- _EXERCISE REQUIREMENTS_: From the Five Crooked Lines text, extract the passage that begins at the words "Five Crooked Lines is" and stops after "by Chris Powell.", copying it exactly.

- _TEXT EXCERPT_:

Studio album by Finger Eleven
- Released: July 31, 2015
- Recorded: November 8–28, 2014
- Studio: Low Country Sound (Nashville, Tennessee)
- Genre: Alternative rock; hard rock;
- Length: 50:03
- Label: The Bicycle Music Company
- Producer: Dave Cobb

Finger Eleven chronology
| Life Turns Electric (2010) | Five Crooked Lines (2015) | Greatest Hits (2023) |

Singles from Five Crooked Lines
- "Wolves and Doors" Released: June 9, 2015; "Gods of Speed" Released: October 9, 2015; "Blackout Song" Released: February 12, 2016; "Not Going to Be Afraid" Released: September 12, 2016;

= Five Crooked Lines =

Five Crooked Lines is the seventh studio album by the Canadian rock band Finger Eleven, released July 31, 2015. It is their first without drummer Rich Beddoe, after his departure in 2013, replaced by Chris Powell.

- _RECORDS_:

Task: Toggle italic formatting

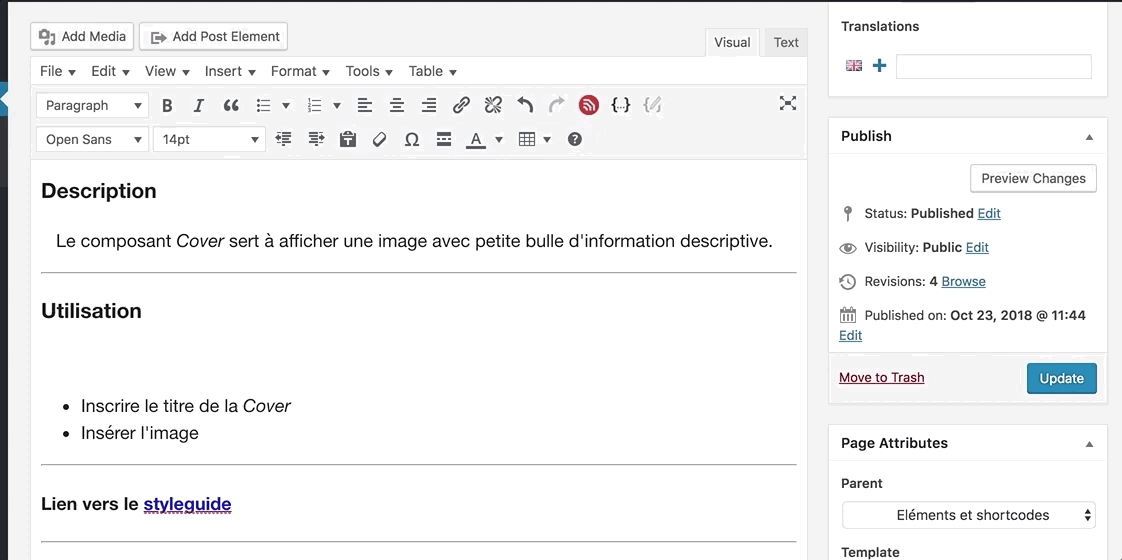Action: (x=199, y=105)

--

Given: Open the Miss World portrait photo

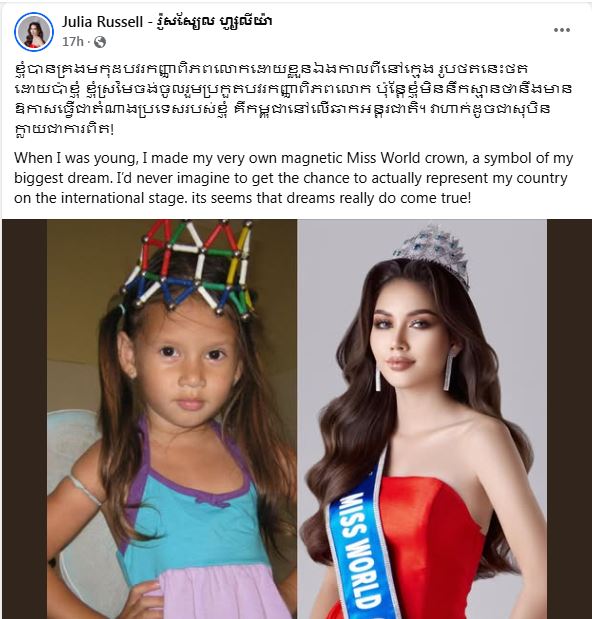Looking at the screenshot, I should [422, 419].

- _SOLVED PROBLEM_:
Five Crooked Lines is the seventh studio album by the Canadian rock band Finger Eleven, released July 31, 2015. It is their first without drummer Rich Beddoe, after his departure in 2013, replaced by Chris Powell.